> _Vorliegender Text_
* * * * * * *

# taz.de -- Querdenker vor Gericht: Querdenker kommt wohl billig davon
       
       > Das Landgericht Stuttgart will Michael Ballweg nur wegen
       > Steuerhinterziehung anklagen, nicht wegen Veruntreuung von Spendengeldern
       > für Coronademos.
       
 (IMG) Bild: Michael Ballweg saß neun Monate in Untersuchungshaft
       
       KARLSRUHE taz | Es begann mit einer Razzia im Privathaus und einer
       Festnahme. [1][Neun Monate, bis April dieses Jahres, saß Michael Ballweg,
       der Gründer der Querdenkerbewegung, in Haft]. Drei Gerichte hatten
       dringenden Tatverdacht und Fluchtgefahr festgestellt. Insgesamt hat es über
       ein Jahr gedauert, bis das Landgericht Stuttgart Anfang Oktober Anklage
       gegen den Gründer der Querdenkerbewegung zugelassen hat.

* * * * * * *

> _Bereitgestelltes Material_

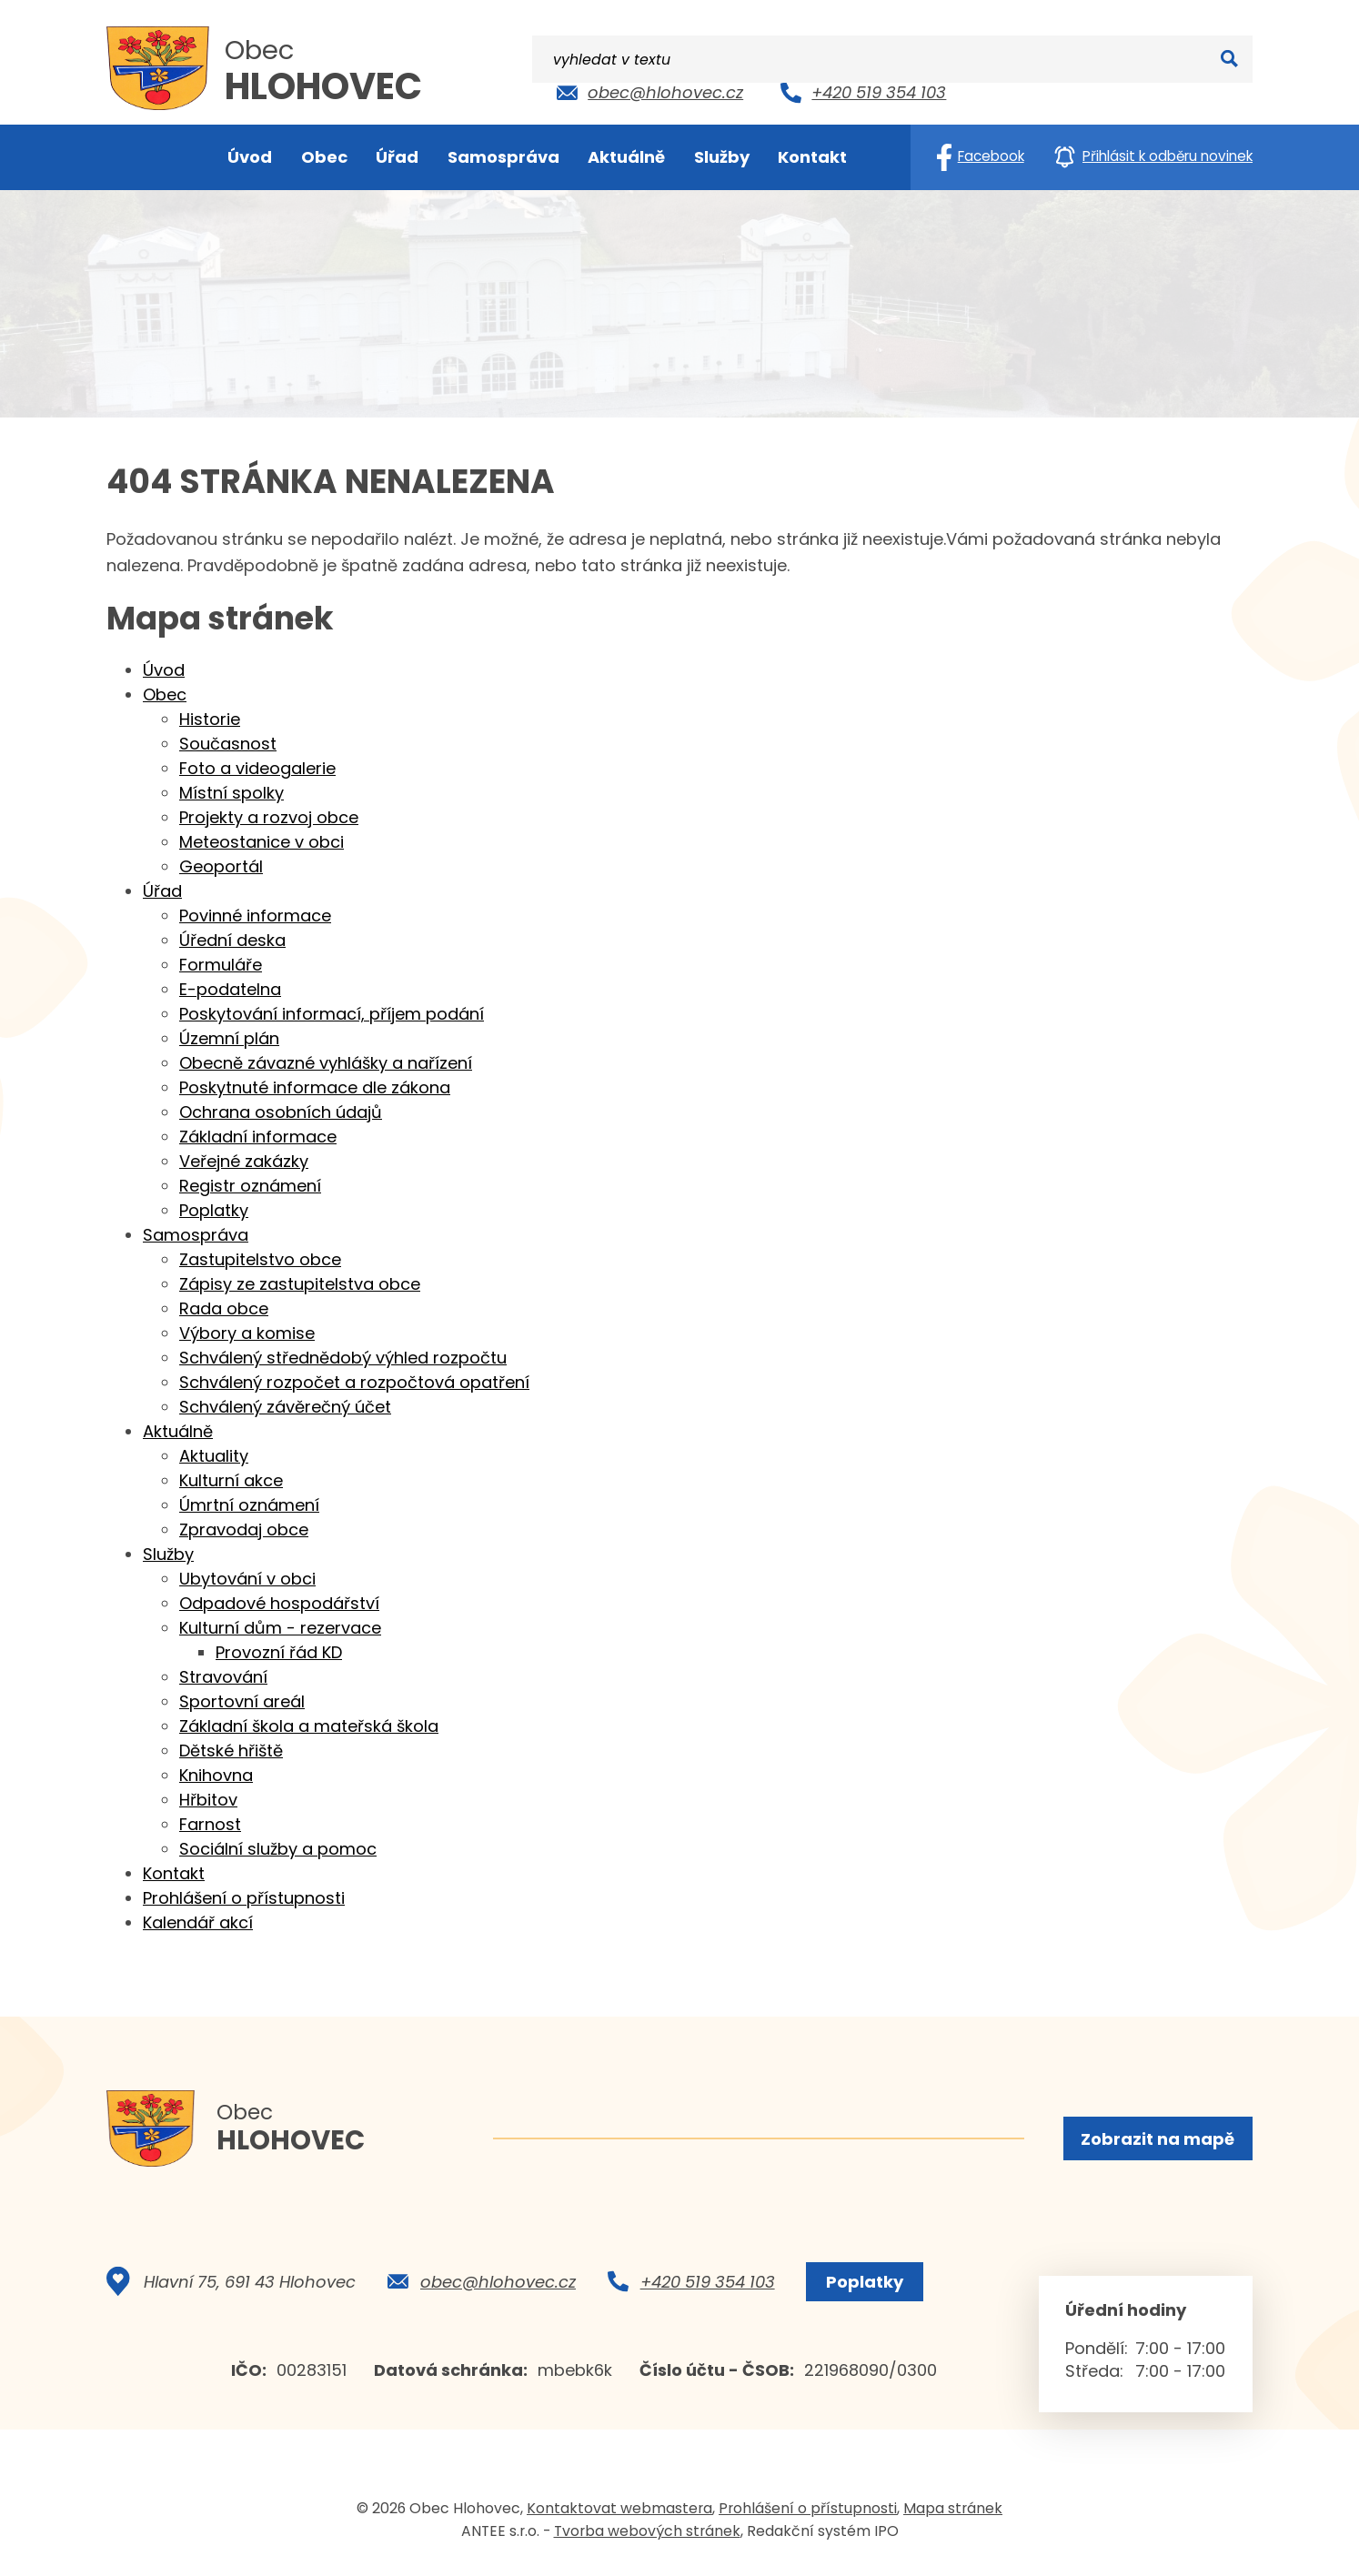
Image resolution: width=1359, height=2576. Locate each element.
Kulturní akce (231, 1480)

* * * * * * *

> _Ziel der Aufgabe_
Schreibe aus dem obigen Artikel über die Anklage gegen Michael Ballweg wortgetreu alles ab, was von „# taz.de -- Querdenker“ bis hinunter zu „Querdenkerbewegung zugelassen hat.“ reicht.

> _Richtiges Ergebnis_
# taz.de -- Querdenker vor Gericht: Querdenker kommt wohl billig davon
       
       > Das Landgericht Stuttgart will Michael Ballweg nur wegen
       > Steuerhinterziehung anklagen, nicht wegen Veruntreuung von Spendengeldern
       > für Coronademos.
       
 (IMG) Bild: Michael Ballweg saß neun Monate in Untersuchungshaft
       
       KARLSRUHE taz | Es begann mit einer Razzia im Privathaus und einer
       Festnahme. [1][Neun Monate, bis April dieses Jahres, saß Michael Ballweg,
       der Gründer der Querdenkerbewegung, in Haft]. Drei Gerichte hatten
       dringenden Tatverdacht und Fluchtgefahr festgestellt. Insgesamt hat es über
       ein Jahr gedauert, bis das Landgericht Stuttgart Anfang Oktober Anklage
       gegen den Gründer der Querdenkerbewegung zugelassen hat.